- _Dataset extract_
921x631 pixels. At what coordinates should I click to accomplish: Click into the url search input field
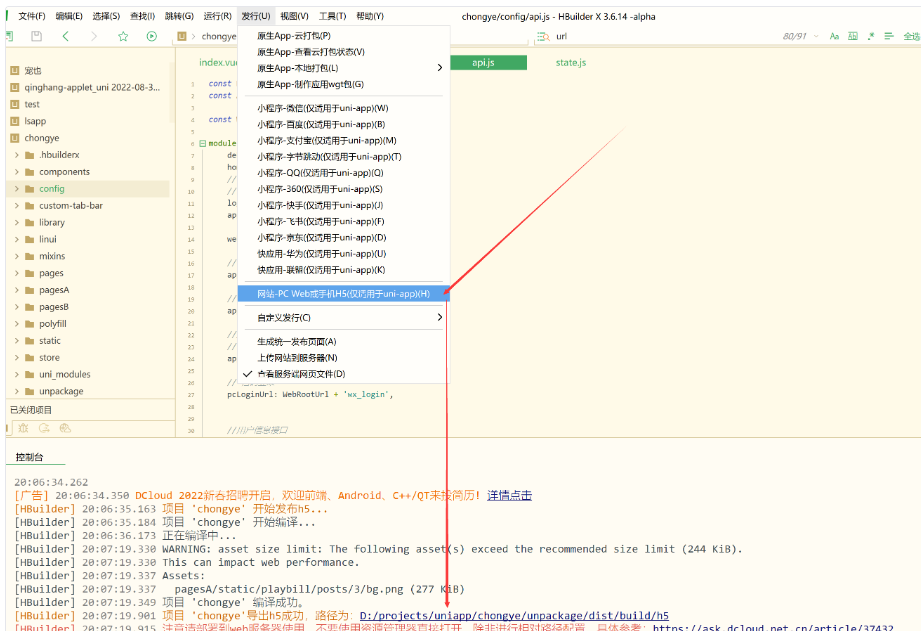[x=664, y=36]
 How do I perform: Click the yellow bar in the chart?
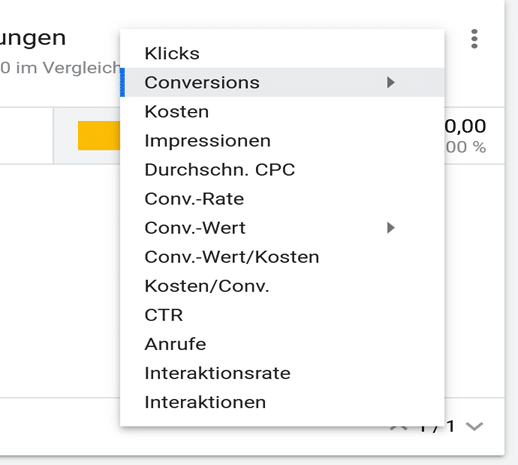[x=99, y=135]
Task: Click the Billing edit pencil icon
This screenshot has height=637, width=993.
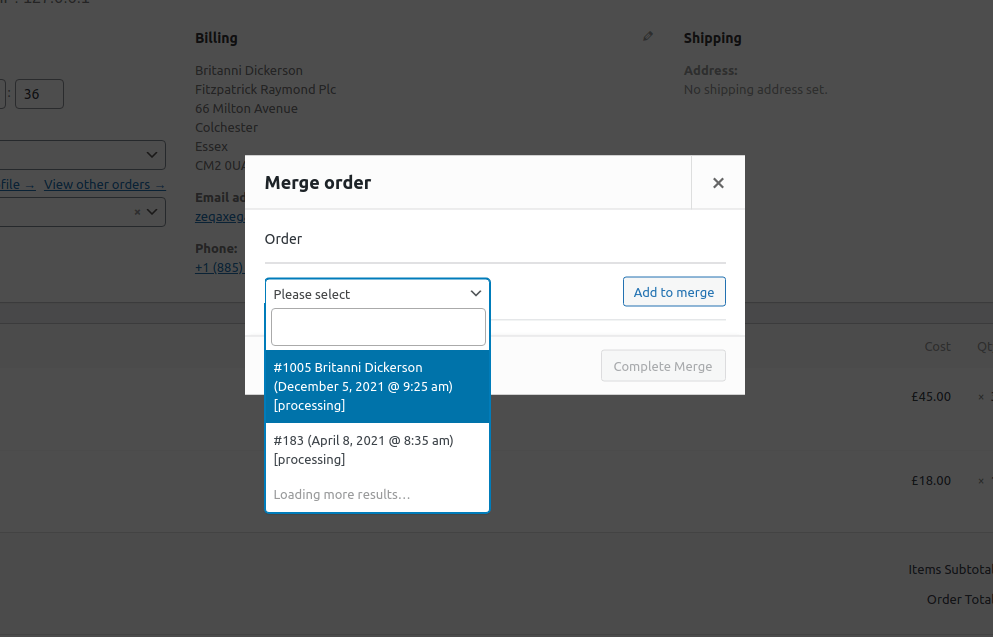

* * *

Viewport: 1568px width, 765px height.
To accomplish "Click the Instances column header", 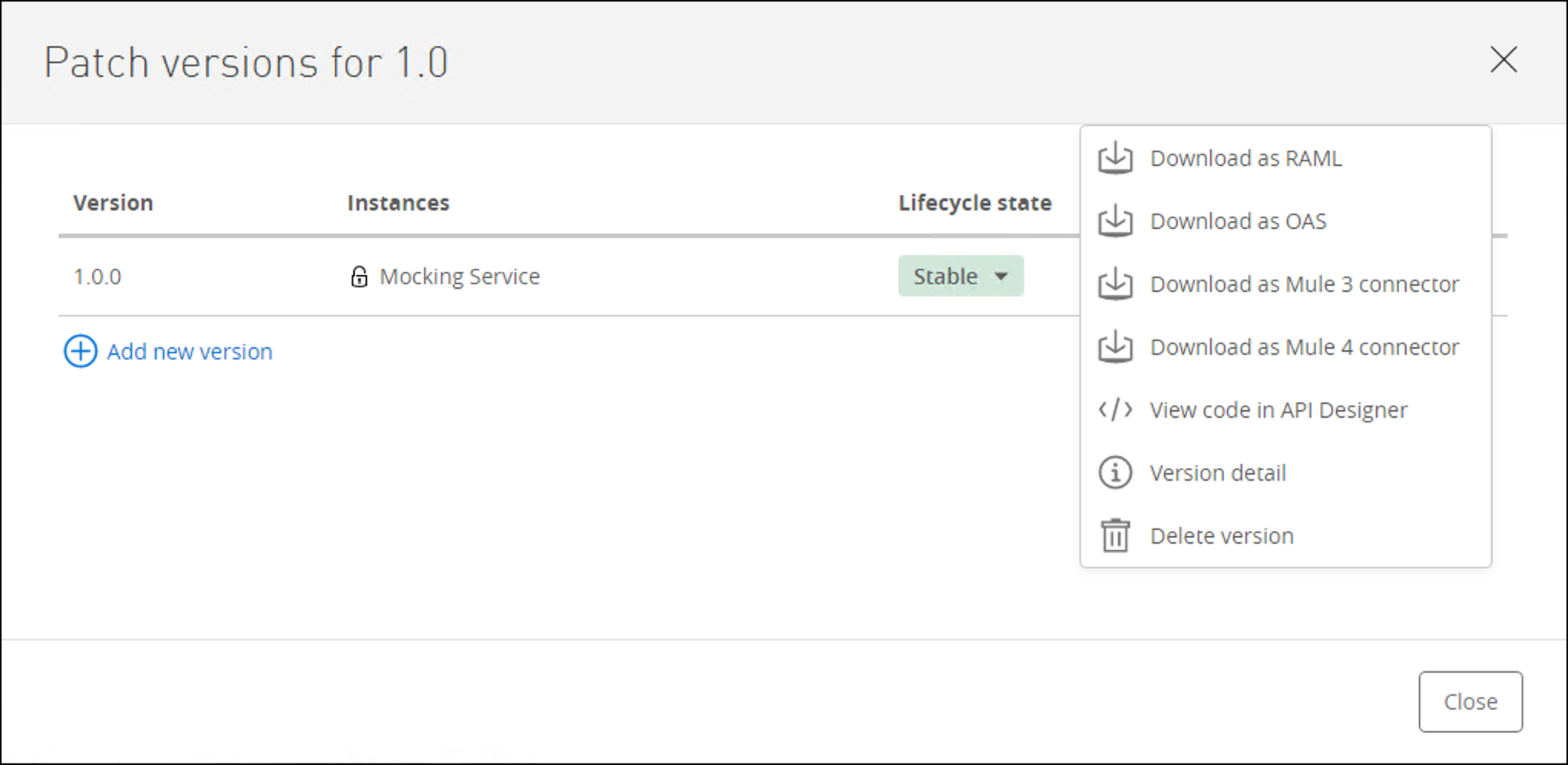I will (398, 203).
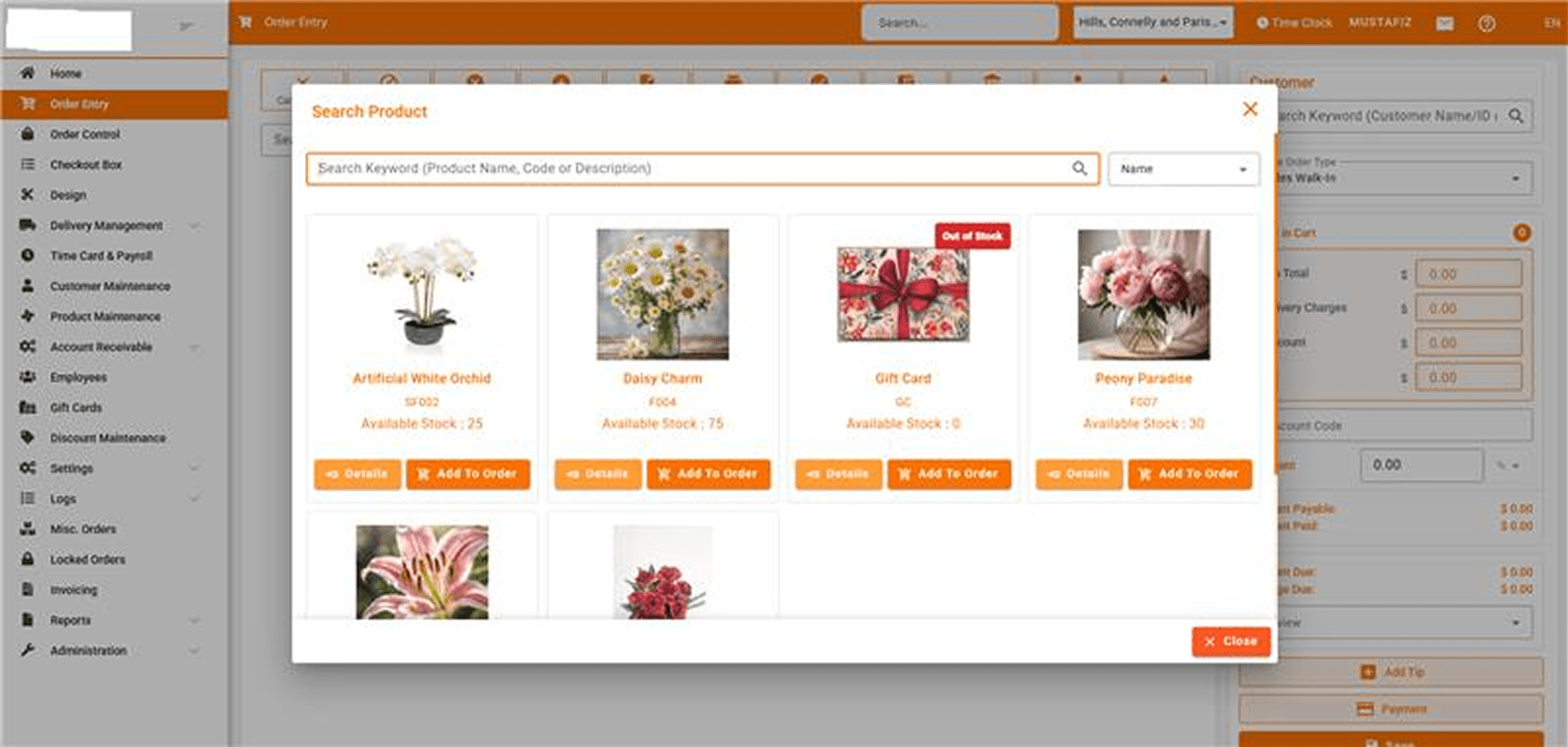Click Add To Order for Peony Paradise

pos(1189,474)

* * *

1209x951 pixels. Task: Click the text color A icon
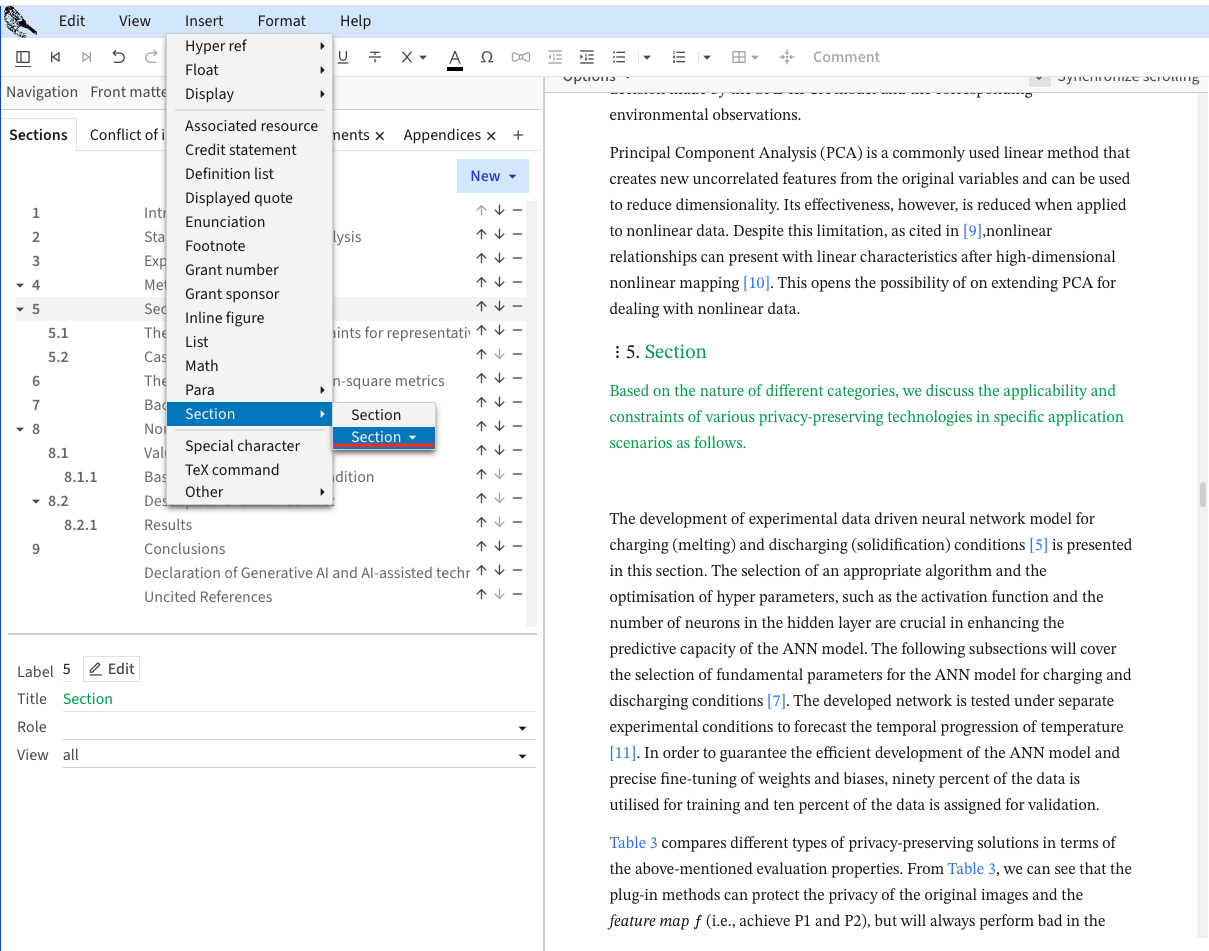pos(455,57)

- _Problem details_
Pictures in the entries do not go into the copy. Print only the lines starting at the one containing "921x631 pixels. At" and ending at the one containing "This screenshot has height=637, width=993.", exactly as they appear.

- _Exercise response_
921x631 pixels. At what coordinates should I click to accomplish: Click into the url search input field
[x=664, y=36]
 How do I perform: Click the yellow bar in the chart?
[x=99, y=135]
Task: Click the Billing edit pencil icon
This screenshot has height=637, width=993.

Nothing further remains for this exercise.